BDO’s dependence on partnerships
Professional services firms like BDO operate as partnerships, meaning they are owned and run by their most senior staff. This structure depends heavily on promoting younger employees into leadership roles over time. Similar steps have been taken across the industry. In 2024, PwC asked around 50 long-serving partners to take early retirement to protect profits and open up promotions
Hiring boom during pandemic
Consultancy firms expanded rapidly during the pandemic, when companies needed help with supply chains, digital upgrades, and operational changes. However, as economic conditions worsened, demand slowed leaving many firms overstaffed and now adjusting their workforce.
BDO had previously benefited from increased demand among mid-sized UK businesses. This came as the Big Four including Deloitte, EY, KPMG and PwC stepped back from certain areas following greater regulatory scrutiny after major corporate failures like Carillion and BHS.
BDO told Financial Times, “In the current economic environment, BDO needs to be in the best shape possible to advise the UK’s entrepreneurial, growing and ambitious businesses, our mid-market heartland. To ensure we are a partnership operating at peak performance in high-growth areas, a small number of partners from each business area is leaving the firm, with some partners having brought forward their existing retirement plans.”

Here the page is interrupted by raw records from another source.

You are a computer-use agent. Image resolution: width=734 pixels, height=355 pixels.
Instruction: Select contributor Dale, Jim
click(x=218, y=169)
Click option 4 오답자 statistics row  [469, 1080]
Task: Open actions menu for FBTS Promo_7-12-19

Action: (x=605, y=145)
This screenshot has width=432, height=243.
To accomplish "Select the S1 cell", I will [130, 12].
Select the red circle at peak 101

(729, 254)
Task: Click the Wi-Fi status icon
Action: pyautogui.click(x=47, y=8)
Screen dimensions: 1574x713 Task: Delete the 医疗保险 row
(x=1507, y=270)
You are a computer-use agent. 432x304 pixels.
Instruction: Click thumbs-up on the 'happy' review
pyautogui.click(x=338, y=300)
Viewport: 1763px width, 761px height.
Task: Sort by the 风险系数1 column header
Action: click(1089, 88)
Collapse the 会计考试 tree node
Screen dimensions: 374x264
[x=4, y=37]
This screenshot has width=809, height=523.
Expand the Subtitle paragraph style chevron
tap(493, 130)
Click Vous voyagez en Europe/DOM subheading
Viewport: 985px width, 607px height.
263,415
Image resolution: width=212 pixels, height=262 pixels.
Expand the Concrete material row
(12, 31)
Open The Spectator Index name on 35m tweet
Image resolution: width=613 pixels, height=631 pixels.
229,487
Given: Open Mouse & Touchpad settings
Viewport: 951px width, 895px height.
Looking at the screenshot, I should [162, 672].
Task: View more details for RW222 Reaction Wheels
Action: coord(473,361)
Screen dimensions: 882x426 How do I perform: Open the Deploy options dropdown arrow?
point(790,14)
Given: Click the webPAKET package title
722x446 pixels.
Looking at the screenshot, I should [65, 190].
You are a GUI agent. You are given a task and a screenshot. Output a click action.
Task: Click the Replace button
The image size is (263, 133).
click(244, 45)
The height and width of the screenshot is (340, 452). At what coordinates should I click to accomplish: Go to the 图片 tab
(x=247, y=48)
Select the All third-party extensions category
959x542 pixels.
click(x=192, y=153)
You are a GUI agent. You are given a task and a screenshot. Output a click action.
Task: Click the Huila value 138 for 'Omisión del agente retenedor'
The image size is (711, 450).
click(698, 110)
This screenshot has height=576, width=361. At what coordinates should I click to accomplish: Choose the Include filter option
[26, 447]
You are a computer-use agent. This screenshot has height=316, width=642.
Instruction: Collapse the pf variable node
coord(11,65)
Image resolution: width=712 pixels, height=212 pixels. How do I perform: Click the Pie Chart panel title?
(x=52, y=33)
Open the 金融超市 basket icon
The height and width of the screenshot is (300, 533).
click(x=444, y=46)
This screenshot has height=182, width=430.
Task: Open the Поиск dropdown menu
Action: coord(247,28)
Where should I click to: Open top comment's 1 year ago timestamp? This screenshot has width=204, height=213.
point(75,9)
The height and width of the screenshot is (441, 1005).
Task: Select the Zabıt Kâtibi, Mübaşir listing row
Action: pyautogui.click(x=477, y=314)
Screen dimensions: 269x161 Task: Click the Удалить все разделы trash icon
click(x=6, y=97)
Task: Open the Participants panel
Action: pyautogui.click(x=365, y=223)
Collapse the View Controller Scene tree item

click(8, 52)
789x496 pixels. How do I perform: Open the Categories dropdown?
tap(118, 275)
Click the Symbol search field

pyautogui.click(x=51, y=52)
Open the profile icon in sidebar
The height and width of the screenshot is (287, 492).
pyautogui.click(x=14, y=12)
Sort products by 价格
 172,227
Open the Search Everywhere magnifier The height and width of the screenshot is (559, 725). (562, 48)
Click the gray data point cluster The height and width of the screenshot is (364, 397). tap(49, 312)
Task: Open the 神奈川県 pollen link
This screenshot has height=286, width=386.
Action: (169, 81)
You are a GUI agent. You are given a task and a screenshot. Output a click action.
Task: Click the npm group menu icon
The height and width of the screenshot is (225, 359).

Private equity adds new pressure
The accounting sector is also being reshaped by rising private equity investment. In 2024, Grant Thornton sold a stake to buyout firm Cinven in a deal valuing it at about £1.5 billion. Meanwhile, wealth manager Evelyn Partners sold its professional services arm to Apax Partners. Private equity firms have also been actively acquiring and merging smaller regional accounting firms, increasing competition across the industry.